Nos quedamos en aquella playa durante toda una estación de lluvias y otra de sol. Aquel polvo blanco era un suelo fértil. Casey cuidaba de las plantas y disfrutaba del aire, el mar y el sol. Yo me puse moreno y cogí fuerzas para aguantar la gravedad. Nuestras plantas crecieron, arbustos y hierbas fuertes que florecieron y esparcieron semillas.
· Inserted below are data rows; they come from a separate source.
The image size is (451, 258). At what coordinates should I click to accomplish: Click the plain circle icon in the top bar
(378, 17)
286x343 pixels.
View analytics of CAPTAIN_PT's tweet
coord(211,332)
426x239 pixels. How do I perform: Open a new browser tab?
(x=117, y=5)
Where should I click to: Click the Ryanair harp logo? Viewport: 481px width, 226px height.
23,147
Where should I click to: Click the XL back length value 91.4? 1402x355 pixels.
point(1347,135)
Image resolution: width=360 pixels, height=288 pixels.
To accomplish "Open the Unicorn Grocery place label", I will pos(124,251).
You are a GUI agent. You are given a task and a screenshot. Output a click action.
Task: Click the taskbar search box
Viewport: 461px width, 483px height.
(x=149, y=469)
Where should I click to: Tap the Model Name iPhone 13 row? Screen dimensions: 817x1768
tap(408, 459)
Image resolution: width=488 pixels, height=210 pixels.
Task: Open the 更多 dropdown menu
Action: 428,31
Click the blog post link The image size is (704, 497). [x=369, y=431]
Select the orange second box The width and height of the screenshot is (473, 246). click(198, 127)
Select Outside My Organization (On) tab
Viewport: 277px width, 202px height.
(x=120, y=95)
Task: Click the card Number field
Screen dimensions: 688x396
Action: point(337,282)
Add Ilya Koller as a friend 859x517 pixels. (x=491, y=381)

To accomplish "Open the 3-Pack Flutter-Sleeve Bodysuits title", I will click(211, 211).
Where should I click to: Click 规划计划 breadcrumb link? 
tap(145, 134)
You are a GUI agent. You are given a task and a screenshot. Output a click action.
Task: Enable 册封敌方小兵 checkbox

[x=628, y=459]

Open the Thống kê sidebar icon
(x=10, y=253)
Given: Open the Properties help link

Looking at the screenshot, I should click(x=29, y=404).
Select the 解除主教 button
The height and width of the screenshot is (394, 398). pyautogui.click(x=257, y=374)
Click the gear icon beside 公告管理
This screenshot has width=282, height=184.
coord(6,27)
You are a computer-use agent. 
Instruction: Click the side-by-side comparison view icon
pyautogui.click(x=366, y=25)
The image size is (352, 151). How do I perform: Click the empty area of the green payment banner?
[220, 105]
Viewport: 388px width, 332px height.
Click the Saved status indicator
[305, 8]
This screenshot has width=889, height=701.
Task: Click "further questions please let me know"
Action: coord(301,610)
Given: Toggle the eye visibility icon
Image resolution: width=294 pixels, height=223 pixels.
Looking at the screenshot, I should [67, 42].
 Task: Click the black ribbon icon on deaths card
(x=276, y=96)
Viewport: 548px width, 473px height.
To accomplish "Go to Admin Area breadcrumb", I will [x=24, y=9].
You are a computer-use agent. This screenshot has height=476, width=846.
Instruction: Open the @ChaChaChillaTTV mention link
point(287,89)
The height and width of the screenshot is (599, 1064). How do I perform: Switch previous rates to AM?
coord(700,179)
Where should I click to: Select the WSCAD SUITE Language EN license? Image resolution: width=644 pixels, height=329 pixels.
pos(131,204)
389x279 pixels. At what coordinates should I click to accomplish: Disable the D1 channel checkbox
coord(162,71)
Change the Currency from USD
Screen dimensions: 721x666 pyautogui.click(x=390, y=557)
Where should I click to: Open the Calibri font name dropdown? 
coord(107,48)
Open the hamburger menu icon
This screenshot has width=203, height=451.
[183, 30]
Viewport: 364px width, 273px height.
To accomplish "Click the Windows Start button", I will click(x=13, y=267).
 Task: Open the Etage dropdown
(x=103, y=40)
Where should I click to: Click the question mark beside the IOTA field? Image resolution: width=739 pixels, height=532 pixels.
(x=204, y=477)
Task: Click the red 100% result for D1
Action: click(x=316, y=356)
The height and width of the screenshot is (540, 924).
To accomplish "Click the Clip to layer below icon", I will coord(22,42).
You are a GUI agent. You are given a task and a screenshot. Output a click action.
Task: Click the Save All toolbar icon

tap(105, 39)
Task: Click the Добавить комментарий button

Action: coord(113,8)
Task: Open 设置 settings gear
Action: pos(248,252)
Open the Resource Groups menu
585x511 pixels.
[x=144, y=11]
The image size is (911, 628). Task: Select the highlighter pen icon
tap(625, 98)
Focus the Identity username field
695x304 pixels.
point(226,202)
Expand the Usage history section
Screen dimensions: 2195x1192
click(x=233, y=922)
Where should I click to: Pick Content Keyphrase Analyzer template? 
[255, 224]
Entusiasmados con esa promesa, despegamos de nuevo para gastar las reservas de combustible que nos quedaban cruzando el planeta a niveles estratosféricos, sembrando bombas de vida cargadas de semillas por los continentes y los océanos.
Hecho eso, bajamos de nuevo para pasar el resto de nuestra vida en la planicie alta situada entre la Grieta y el Océano índico. Es un lugar agradable, aunque los penachos volcánicos en ocasiones se ciernen sobre el Kilimanjaro, a lo lejos, al sur, y las tormentas de arena a veces convierten el cielo en leche. Año tras año, nuestra pequeña isla verde se va extendiendo cada vez más por esta árida planicie.
Trabajamos juntos en el jardín que nos alimenta. Aquí no hay escarcha y no hemos traído ninguna plaga aparte de las necesarias para la ecología de la creciente vegetación; no hay malas hierbas. Casey lee a Shakespeare y disfruta declamando los grandes discursos con el estilo que aprendió de los hologramas de teatro que vimos en la sala de los tesoros que acumula Dian para los próximos mundos. Me está enseñando las artes marciales que aprendió de un holograma que le dejó El Chino. Un ejercicio excelente, aunque quizá no sea muy útil para hablar con los alienígenas que puedan aparecer.
Nosotros ya no esperamos problemas por ese lado, pero supongo que Arne sí. Nunca recibimos respuesta a las señales de prueba que mandamos a la estación pero yo sigo guardando los datos sísmicos y climatológicos, sigo escribiendo la historia de nuestro trabajo y enviando haces de informes hacia la Luna. A la espera de que Arne desaparezca, confiamos en que los robots sigan allí cuando él se haya ido, y que el ordenador grabe nuestras transmisiones para los que nos sigan. Casey ha enviado un mensaje (una carta de amor, creo, aunque no me dejó leerla), con la intención de que esté esperando allí a una Mona futura. Esperamos volver a vivir.